Spain: EU’s first ‘bailout lite’?
By Sarah Collins | Monday 11 June 2012
Spain has become the fourth eurozone country and seventh EU state to request outside financial assistance since the start of the financial crisis. The bailout agreed in principle on 9 June is the first of its kind in the EU, as aid is limited to the country’s beleaguered banking sector. Here,
Europoliticsexamines the issues at stake.
How much will Spain get, and from where?
Between €37.1 billion (IMF estimate) and €100 billion (upper limit agreed by the Eurogroup) from the EFSF, and afterwards, when it comes into force, the ESM. Spain will be charged interest on the loan, probably of between 3% and 4% (going by previous bailouts, but depending on how much the EFSF and ESM are charged to borrow on markets), which banks, via the Fund For Orderly Bank Restructuring (FROB) and the state, will have to pay back in full.
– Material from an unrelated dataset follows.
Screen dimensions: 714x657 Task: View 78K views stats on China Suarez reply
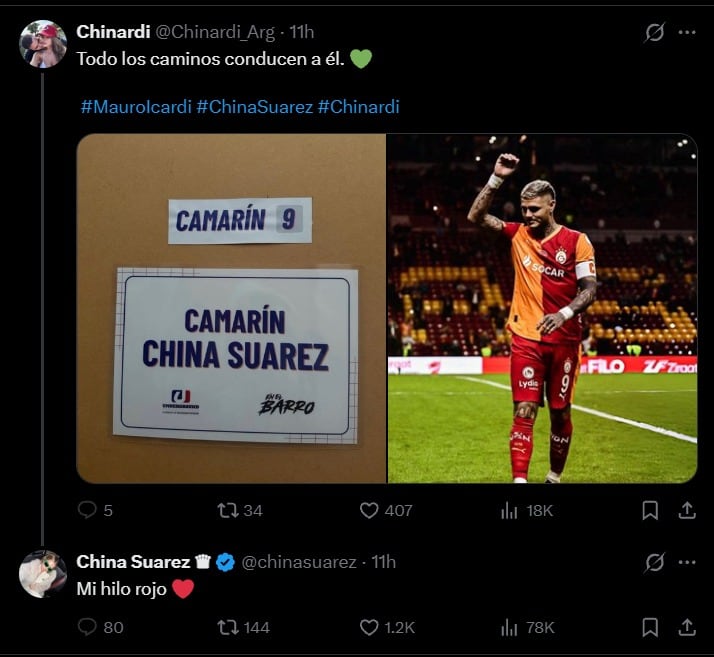point(527,628)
What conditions are attached to the loan?
The state, via the FROB, must comply with EU competition rules. According to EFSF guidelines, other conditions could include those laid down in the EU’s recent proposal on bank resolution (COM(2012)280/3), such as requiring banks to draw up recovery and resolution plans, handing supervisors emergency powers to parachute in interim managers or requiring shareholders and investors to take losses. Banks will have to pay back the loans and may have to consider selling all or part of the business to foreign lenders. There is no direct link between the loan and Spain’s economic and budgetary reforms, but EU officials point out that it will still have to meet the targets it has set itself - and which have been approved by the EU - under the Stability and Growth Pact (for budgets), the ‘Europe 2020’ strategy (for jobs, education, research, climate and poverty reduction), and the macroeconomic imbalances procedure (where it will have to monitor trade levels, wages, inflation and prices).
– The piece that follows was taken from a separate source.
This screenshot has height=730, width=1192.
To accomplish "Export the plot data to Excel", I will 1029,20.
Will there be a bailout ‘troika’?
Not strictly. The EU says four institutions will be monitoring Spain’s bailout: the Commission, the European Central Bank, the European Banking Authority and the International Monetary Fund. EU officials, on 11 June, called it a “quartet,” though the EU will not have the intrusive powers over the government’s accounts that it has in Ireland, Portugal or Greece. Access will be limited to individual banks and supervisors.
Will Spain’s debt and deficit rise as a result of the loan?
Yes and no. Spain’s debt load certainly will, with Fitch Ratings estimating it would inflate Spain’s debt-to-GDP ratio to 95% by 2015, up from 68.5% last year. However, Eurostat has said that it will determine on a case by case basis if the loans affect the deficit. In Greece, certain loans to banks funnelled through the Hellenic Financial Stability Fund have impacted on the government’s deficit, while in Ireland, the state’s National Asset Management Agency was allowed to buy toxic assets from banks without adding to it. Daniel Gros, an economist at the Centre for European Policy Studies (CEPS), said the loan will likely “make market access even more difficult” for the Spanish government because of the increasing debt load.